Betty MacGuire died last week. The news was not unexpected. Betty was 101. Several years ago, Betty’s best friend, Aurie West, told me that once Betty stopped flying down to Marfa every Thursday for their bridge game and returning to El Paso after church and a nap on Sunday, they spoke on the phone every week. Aurie told me with great sadness that, lately, Betty was slowly more unsure of who she was speaking with, so we knew she was slipping away. These friends were losing the grip on very long and happily entwined lives. Both of their rancher husbands were gone. However, those two carried on like well-behaved teenagers  — who enjoyed good red wine. Then unexpectedly Aurie was gone. Pneumonia.

Betty told me their husbands got on as famously as the two of them did, which meant many great adventures and evenings together. This, she assured me, was very unusual. Aurie lived her entire life in Marfa, except the years in a boarding school, from which she and her husband eloped — which got her sent back to Marfa, and an annulment. She said she behaved as badly as only a teenager can, which caused her parents to relent. She was remarried to that same young man until his death. The two ranching couples shared their lives.

I didn’t know anything of Betty being the force behind an orphanage in El Paso, until a gentleman visited Marfa who had been on the board there for 30-some years filled me in. Nor did I know Betty had been an orphan. She was not one to talk about herself. She did tell me about the guy who tried to steal her plane, right here on the ranch in Marfa, and when they caught up with him he had the engine going. Her stories were lighthearted with happy endings. Betty never mentioned she trained as a pilot during World War II, until someone else mentioned it and I brought it up. By the time I met Betty she was no longer flying herself down to Marfa; she hired a pilot, much to the relief of her friends.

After learning about Betty’s involvement with the orphanage, she told me about a new project she had started in El Paso to help young people aging out of the foster system. She said many of the foster families were not good people, who turned the kids out into the street at the end of their time. She wanted to help these kids who found themselves suddenly stranded. She established a place for them to come for all sorts of support, money for housing, computers to use for college applications and jobs and every other thing she could think of to help them transition to life on their own. What a vision with the heart and will to back it up.

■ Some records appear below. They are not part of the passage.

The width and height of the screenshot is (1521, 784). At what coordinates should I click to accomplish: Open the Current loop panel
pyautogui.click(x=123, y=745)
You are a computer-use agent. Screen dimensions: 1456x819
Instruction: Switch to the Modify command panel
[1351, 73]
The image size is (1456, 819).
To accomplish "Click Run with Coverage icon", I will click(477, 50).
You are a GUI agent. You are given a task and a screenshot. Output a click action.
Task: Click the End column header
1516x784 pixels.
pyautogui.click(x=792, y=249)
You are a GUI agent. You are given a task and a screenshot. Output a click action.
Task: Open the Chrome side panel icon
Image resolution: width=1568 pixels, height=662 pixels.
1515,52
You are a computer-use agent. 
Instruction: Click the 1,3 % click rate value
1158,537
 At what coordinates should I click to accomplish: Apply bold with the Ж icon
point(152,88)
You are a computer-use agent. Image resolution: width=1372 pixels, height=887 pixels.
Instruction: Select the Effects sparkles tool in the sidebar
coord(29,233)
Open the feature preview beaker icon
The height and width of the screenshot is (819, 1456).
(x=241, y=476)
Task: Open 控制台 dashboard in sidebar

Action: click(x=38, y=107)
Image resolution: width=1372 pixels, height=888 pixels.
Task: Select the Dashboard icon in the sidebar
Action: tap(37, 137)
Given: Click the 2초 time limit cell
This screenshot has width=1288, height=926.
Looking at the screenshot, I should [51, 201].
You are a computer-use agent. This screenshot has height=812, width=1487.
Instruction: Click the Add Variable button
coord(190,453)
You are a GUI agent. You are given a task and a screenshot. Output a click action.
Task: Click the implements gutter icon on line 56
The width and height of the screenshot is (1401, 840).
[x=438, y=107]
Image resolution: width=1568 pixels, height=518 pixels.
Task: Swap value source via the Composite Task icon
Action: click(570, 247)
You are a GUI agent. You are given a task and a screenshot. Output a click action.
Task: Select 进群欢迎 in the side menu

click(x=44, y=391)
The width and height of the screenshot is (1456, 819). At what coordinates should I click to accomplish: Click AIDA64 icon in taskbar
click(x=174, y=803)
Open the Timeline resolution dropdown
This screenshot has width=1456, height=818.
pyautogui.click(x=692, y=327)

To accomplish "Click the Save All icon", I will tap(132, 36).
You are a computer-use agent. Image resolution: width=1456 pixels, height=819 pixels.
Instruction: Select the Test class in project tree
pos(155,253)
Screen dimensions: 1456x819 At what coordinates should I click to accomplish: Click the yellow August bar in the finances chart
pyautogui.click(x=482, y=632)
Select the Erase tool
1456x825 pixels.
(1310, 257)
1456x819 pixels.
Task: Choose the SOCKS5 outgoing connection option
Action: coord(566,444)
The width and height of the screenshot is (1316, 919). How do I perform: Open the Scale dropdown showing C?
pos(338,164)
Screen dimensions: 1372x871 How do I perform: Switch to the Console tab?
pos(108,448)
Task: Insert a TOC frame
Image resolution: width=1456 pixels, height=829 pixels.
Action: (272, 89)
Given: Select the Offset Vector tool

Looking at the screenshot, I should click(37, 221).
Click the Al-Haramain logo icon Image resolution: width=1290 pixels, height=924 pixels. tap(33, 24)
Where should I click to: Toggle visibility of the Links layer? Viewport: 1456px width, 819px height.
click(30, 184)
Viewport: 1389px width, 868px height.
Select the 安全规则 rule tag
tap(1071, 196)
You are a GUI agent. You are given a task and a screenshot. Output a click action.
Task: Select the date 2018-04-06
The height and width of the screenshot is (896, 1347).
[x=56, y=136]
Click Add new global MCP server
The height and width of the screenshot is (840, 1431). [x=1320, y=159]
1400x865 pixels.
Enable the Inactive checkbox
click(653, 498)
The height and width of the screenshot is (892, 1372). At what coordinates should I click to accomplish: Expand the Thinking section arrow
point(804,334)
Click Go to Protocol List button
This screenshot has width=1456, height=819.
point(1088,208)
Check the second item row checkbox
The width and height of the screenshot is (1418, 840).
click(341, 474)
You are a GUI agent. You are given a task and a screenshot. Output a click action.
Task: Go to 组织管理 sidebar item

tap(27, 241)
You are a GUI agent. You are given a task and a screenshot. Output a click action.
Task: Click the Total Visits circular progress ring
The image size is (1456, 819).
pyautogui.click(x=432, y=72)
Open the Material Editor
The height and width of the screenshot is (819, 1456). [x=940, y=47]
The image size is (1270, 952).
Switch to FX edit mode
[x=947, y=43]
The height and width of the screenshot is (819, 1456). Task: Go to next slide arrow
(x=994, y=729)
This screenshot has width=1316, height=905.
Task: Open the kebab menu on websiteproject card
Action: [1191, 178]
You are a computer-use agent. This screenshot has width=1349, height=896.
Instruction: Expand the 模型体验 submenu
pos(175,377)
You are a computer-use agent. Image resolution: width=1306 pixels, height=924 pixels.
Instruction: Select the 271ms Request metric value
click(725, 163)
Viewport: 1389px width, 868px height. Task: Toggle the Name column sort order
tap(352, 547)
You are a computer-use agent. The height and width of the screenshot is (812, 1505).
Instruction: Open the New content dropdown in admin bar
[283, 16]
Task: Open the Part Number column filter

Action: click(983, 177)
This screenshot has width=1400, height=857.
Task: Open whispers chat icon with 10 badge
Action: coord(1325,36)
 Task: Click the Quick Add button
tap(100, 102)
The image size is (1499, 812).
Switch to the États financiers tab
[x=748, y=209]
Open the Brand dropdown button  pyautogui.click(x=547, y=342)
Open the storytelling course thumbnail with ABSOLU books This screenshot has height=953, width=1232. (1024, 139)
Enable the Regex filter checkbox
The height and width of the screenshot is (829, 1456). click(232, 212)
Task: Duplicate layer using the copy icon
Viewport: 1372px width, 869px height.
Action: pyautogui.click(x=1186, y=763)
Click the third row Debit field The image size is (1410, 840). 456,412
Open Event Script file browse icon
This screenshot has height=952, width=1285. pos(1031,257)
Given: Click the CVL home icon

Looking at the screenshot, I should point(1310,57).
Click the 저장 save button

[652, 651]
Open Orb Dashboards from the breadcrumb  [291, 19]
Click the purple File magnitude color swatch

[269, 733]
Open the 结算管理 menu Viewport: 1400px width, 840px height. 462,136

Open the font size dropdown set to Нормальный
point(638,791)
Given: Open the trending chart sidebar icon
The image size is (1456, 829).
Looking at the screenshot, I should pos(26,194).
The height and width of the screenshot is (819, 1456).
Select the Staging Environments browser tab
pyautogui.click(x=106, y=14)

 I loved being around them. They shone and kindness and wit spilled around them. As the years went on, I cut up Betty’s meal for her and placed a pillow behind her as she began to shrink in stature. Their friendship was a superpower to behold. Learning from these two ranchers was a gift to me that I will cherish forever, in spite of how much I miss them both and the ability to call them up when I hear a rumor and want to know the truth.